GEORGIA: Hundreds of workers demonstrated outside the Georgia capitol yesterday, declaring their solidarity with striking Wisconsin workers. Some demonstrators wore “cheesehead” hats, a clear reference to a cultural tradition in Wisconsin.

IDAHO: Hundreds of teachers marched against legislation that would layoff 770 teachers and leave schools severely understaffed.

INDIANA: In Indiana, House Democrats fled the state, preventing a vote on legislation that would enact “right-to-work” laws that would’ve crippled the right to organize. After the House Democrats took off, hundreds of workers and students marched into the capitol building and staged a massive sit-in, pledging not to leave until the radical legislation was withdrawn. Yesterday, Indiana’s Main Street Movement scored its first victory as Republican lawmakers withdrew the anti-union bill. Indiana Democrats are refusing to come back until right-wing legislators withdraw legislation to undermine the state’s public education system.

MONTANA: More than a thousand “conservationists, sportsmen, firefighters, teachers, correctional officers and others” descended on the Montana capitol to protest against “unprecedented GOP attacks on public services and education and laws that protect land, air, water and wildlife.” Students carried signs that read “Keep Us In School,” protesting crippling cuts to the state’s education system.

OHIO: In Ohio, thousands of ordinary Americans who rely on the right to organize to earn good, middle class incomes are facing off with Wisconsin-style legislation backed by Gov. John Kasich (R). Nearly 10,000 protesters demonstrated in Columbus, Ohio, gaining the support of former Gov. Ted Strickland (D-OH) and Rep. Dennis Kucinich (D-OH). So many demonstrators showed up that the Ohio Highway Patrol was ordered to lock the doors of the state capitol to stop more demonstrators from getting into the building.

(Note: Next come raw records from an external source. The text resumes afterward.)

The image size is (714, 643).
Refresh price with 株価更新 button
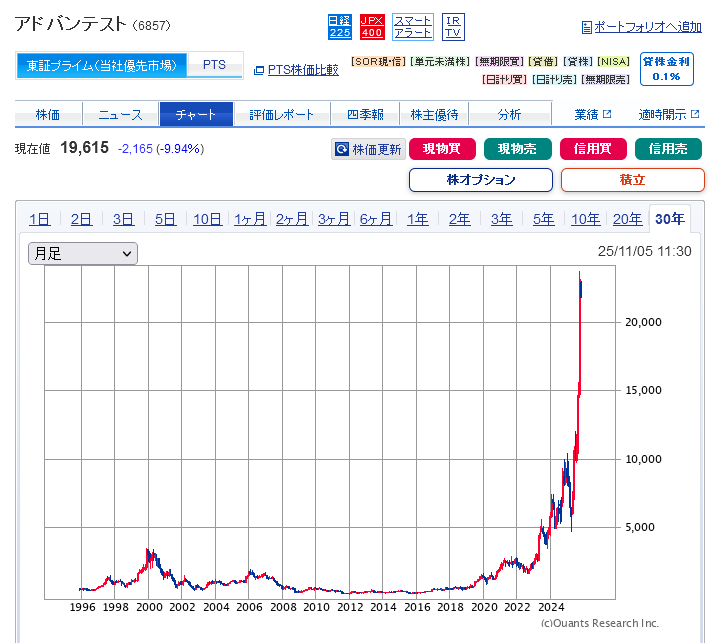tap(367, 150)
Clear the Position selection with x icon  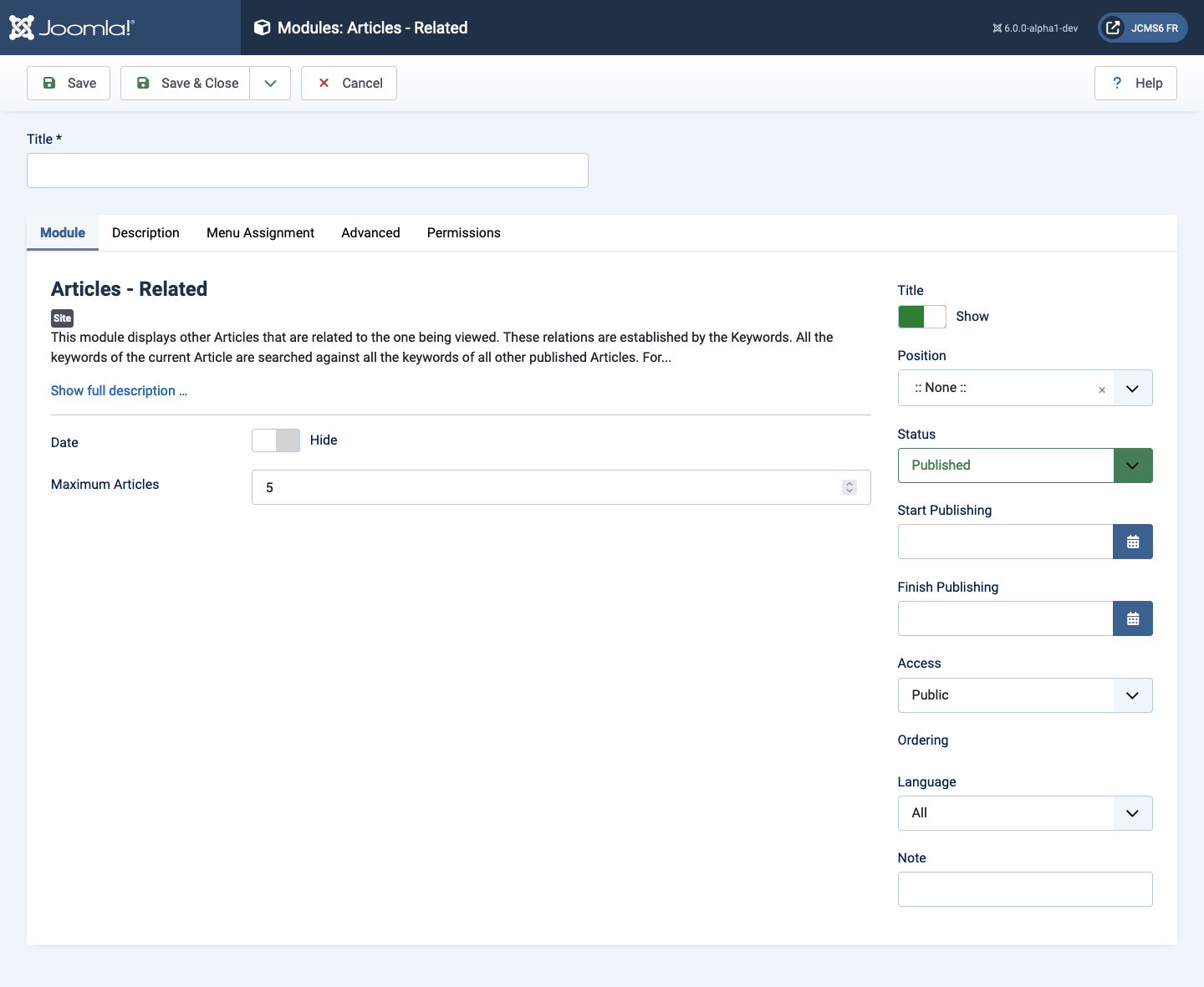click(1101, 389)
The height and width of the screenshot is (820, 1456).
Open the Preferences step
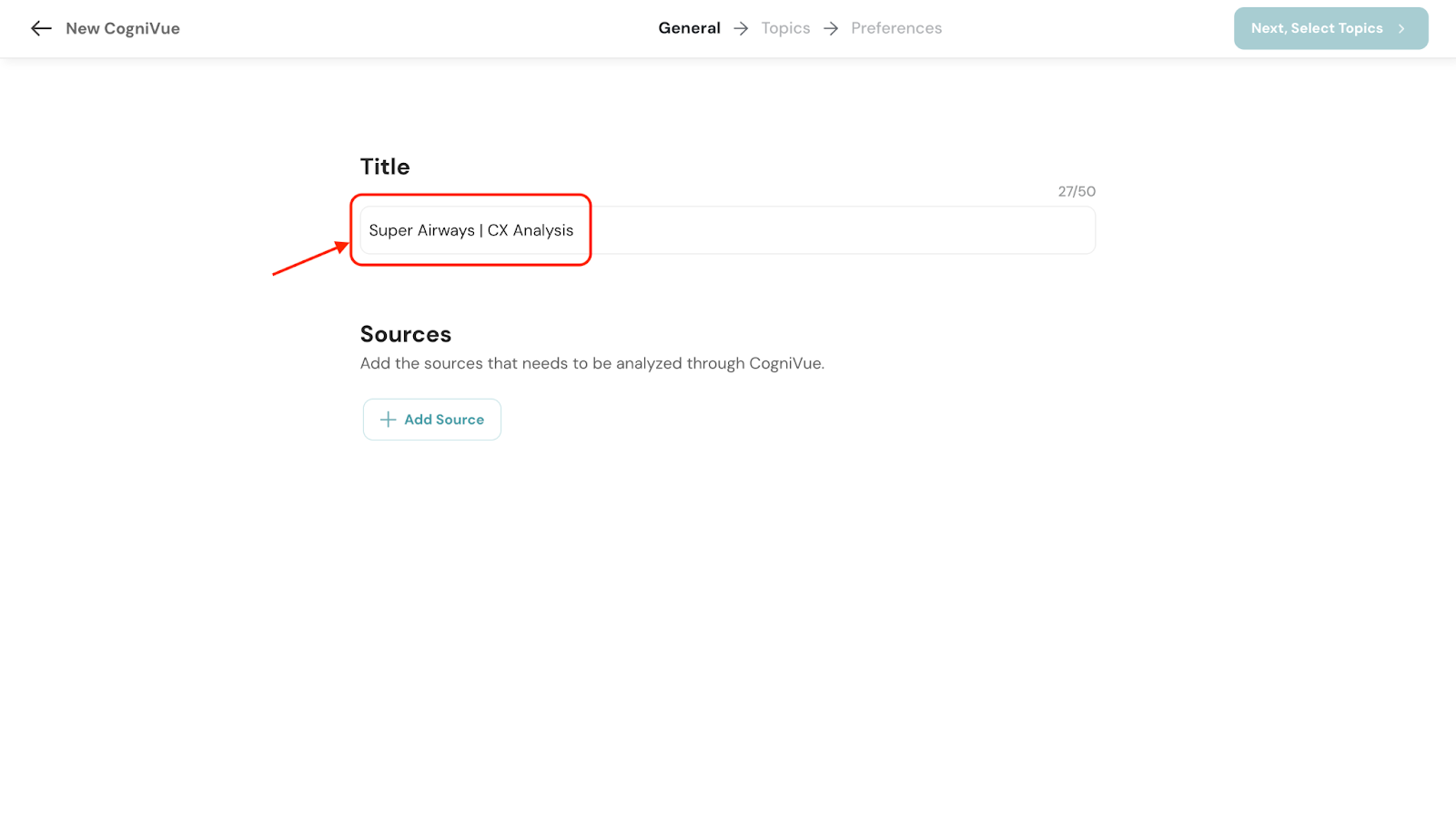tap(896, 28)
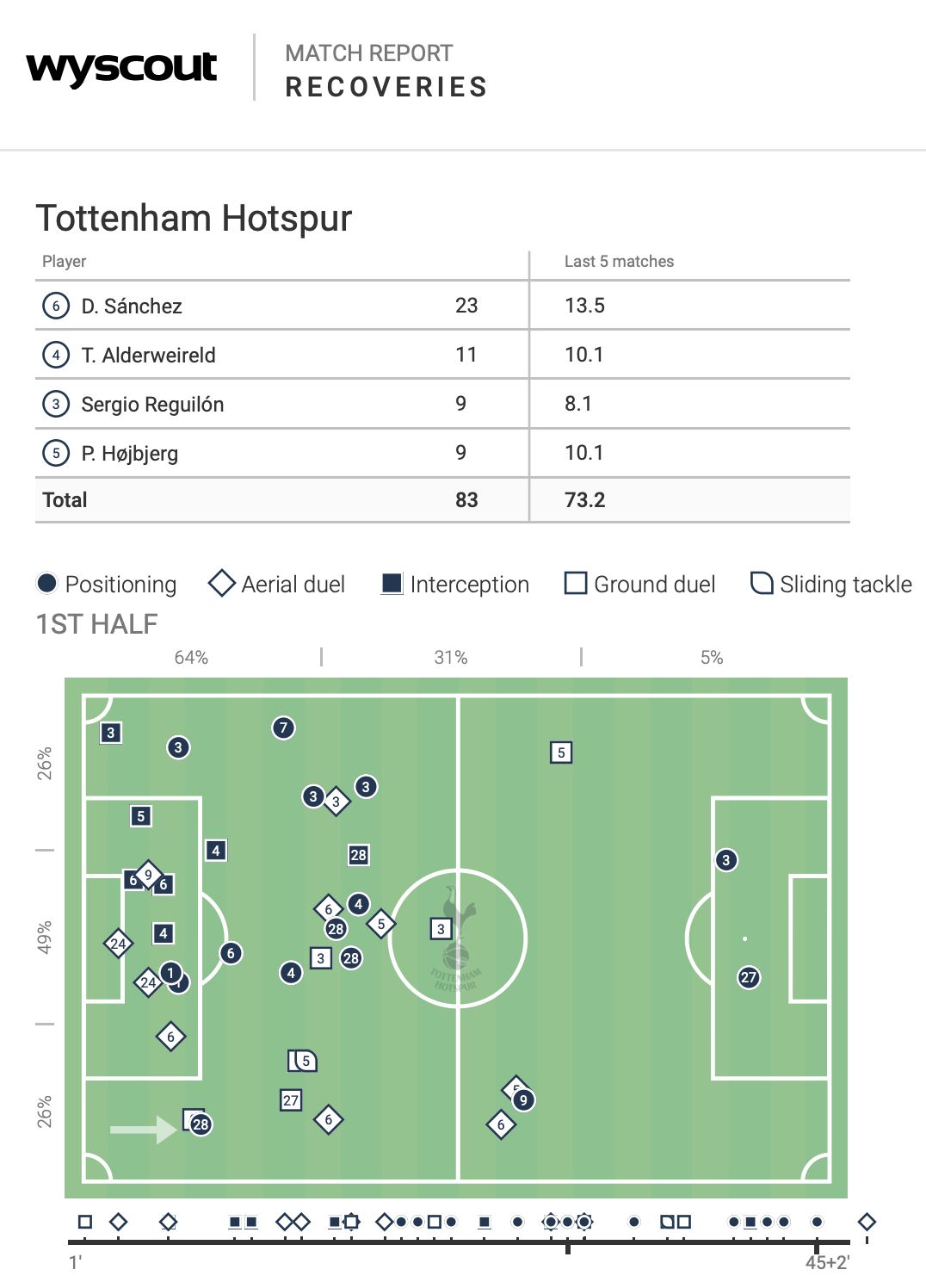Click the MATCH REPORT header label

pyautogui.click(x=368, y=53)
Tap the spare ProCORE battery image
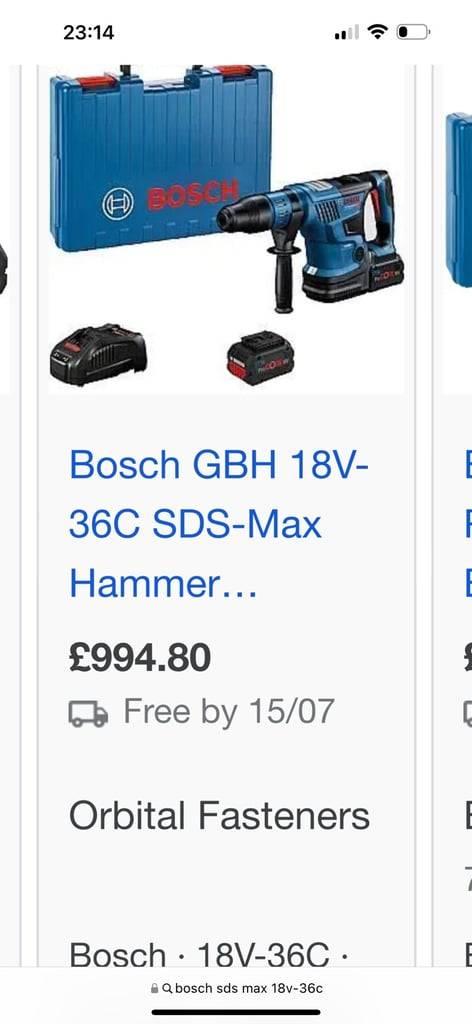Viewport: 472px width, 1024px height. point(260,358)
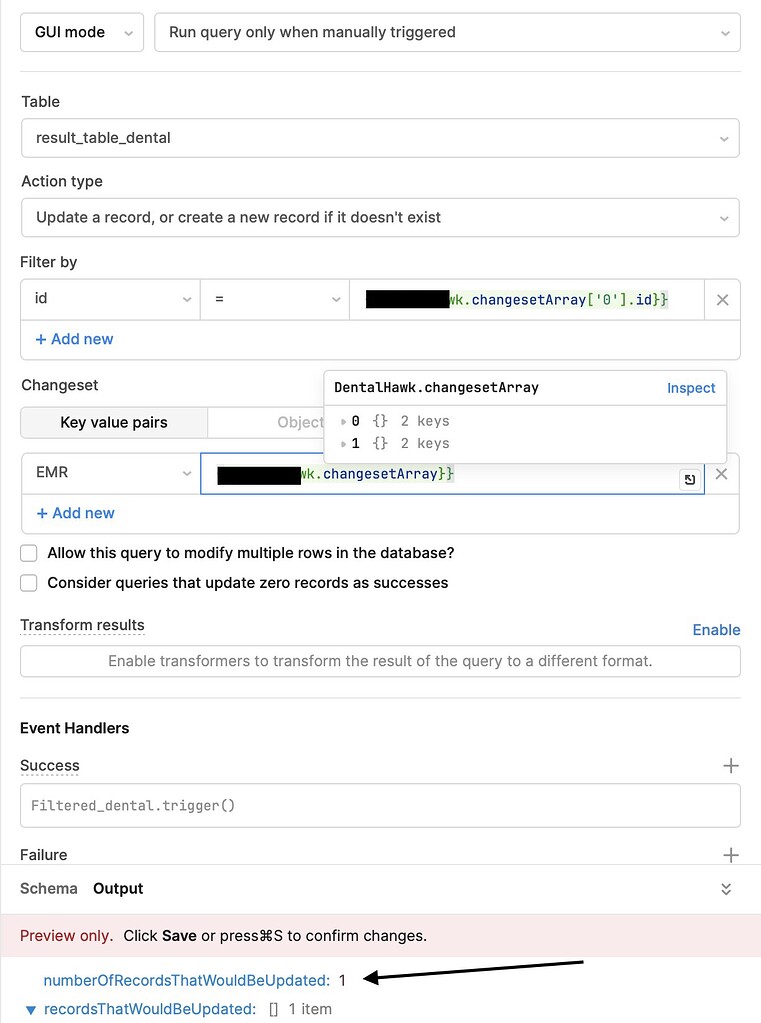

TENNESSEE: Hundreds of Tennesseans gathered to protest a bill that would completely strip Tennesee teachers of collective bargaining rights. “What you have right now is 300 or so of us, standing and asking the state legislature to focus on what the priorities are right now, instead of attacking working people,” said Mary Mancini, executive director of Tennessee Citizen Action. “If they listen to us, well then that’s great. … If not, I can see this thing growing.”

– WASHINGTON: 2,000 demonstrators in Olympia, Washington, marched against the state’s proposed budget cuts that would harm students and middle class Washingtonians and in solidarity with workers in Wisconsin. “If Scott Walker succeeds in ending worker rights in Wisconsin, the birthplace of public servants’ liberty, it could happen here,” said Federation of State Employees President Carol Dotlich.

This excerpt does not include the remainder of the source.